Repeat, without any change, the entries presented below.
┌──
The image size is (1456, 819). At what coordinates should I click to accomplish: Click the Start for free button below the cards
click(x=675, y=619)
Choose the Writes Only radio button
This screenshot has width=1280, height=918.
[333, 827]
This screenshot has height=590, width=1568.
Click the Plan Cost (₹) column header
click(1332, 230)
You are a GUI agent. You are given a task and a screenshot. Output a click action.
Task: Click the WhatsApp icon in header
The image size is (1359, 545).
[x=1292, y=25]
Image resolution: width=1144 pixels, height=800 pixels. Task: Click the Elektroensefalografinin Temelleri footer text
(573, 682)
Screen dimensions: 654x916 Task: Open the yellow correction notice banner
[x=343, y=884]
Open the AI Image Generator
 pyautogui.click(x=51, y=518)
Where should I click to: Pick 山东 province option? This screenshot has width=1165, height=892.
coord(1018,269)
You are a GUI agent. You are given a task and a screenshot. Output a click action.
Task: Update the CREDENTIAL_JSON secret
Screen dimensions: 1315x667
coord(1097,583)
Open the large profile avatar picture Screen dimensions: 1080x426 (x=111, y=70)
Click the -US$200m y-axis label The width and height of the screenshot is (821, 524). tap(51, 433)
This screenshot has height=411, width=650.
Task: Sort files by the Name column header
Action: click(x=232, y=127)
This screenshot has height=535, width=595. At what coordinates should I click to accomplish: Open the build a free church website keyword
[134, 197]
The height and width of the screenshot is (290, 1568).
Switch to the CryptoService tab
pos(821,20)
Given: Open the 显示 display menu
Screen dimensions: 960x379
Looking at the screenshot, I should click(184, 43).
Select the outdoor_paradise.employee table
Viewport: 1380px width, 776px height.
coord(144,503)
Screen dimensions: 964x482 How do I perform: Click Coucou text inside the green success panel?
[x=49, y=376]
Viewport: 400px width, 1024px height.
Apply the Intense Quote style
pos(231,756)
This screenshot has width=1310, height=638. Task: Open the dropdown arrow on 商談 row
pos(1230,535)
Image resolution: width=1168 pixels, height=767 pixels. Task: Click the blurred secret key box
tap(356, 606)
└──
### RESULT OF THE TASK:
The image size is (1456, 819). At what coordinates should I click to accomplish: Click the Start for free button below the cards
click(x=675, y=619)
Choose the Writes Only radio button
This screenshot has width=1280, height=918.
[333, 827]
This screenshot has height=590, width=1568.
Click the Plan Cost (₹) column header
click(1332, 230)
You are a GUI agent. You are given a task and a screenshot. Output a click action.
Task: Click the WhatsApp icon in header
The image size is (1359, 545).
[x=1292, y=25]
Image resolution: width=1144 pixels, height=800 pixels. Task: Click the Elektroensefalografinin Temelleri footer text
(573, 682)
Screen dimensions: 654x916 Task: Open the yellow correction notice banner
[x=343, y=884]
Open the AI Image Generator
 pyautogui.click(x=51, y=518)
Where should I click to: Pick 山东 province option? This screenshot has width=1165, height=892.
coord(1018,269)
You are a GUI agent. You are given a task and a screenshot. Output a click action.
Task: Update the CREDENTIAL_JSON secret
Screen dimensions: 1315x667
coord(1097,583)
Open the large profile avatar picture Screen dimensions: 1080x426 (x=111, y=70)
Click the -US$200m y-axis label The width and height of the screenshot is (821, 524). tap(51, 433)
This screenshot has height=411, width=650.
Task: Sort files by the Name column header
Action: click(x=232, y=127)
This screenshot has height=535, width=595. At what coordinates should I click to accomplish: Open the build a free church website keyword
[134, 197]
The height and width of the screenshot is (290, 1568).
Switch to the CryptoService tab
pos(821,20)
Given: Open the 显示 display menu
Screen dimensions: 960x379
Looking at the screenshot, I should click(184, 43).
Select the outdoor_paradise.employee table
Viewport: 1380px width, 776px height.
coord(144,503)
Screen dimensions: 964x482 How do I perform: Click Coucou text inside the green success panel?
[x=49, y=376]
Viewport: 400px width, 1024px height.
Apply the Intense Quote style
pos(231,756)
This screenshot has width=1310, height=638. Task: Open the dropdown arrow on 商談 row
pos(1230,535)
Image resolution: width=1168 pixels, height=767 pixels. Task: Click the blurred secret key box
tap(356, 606)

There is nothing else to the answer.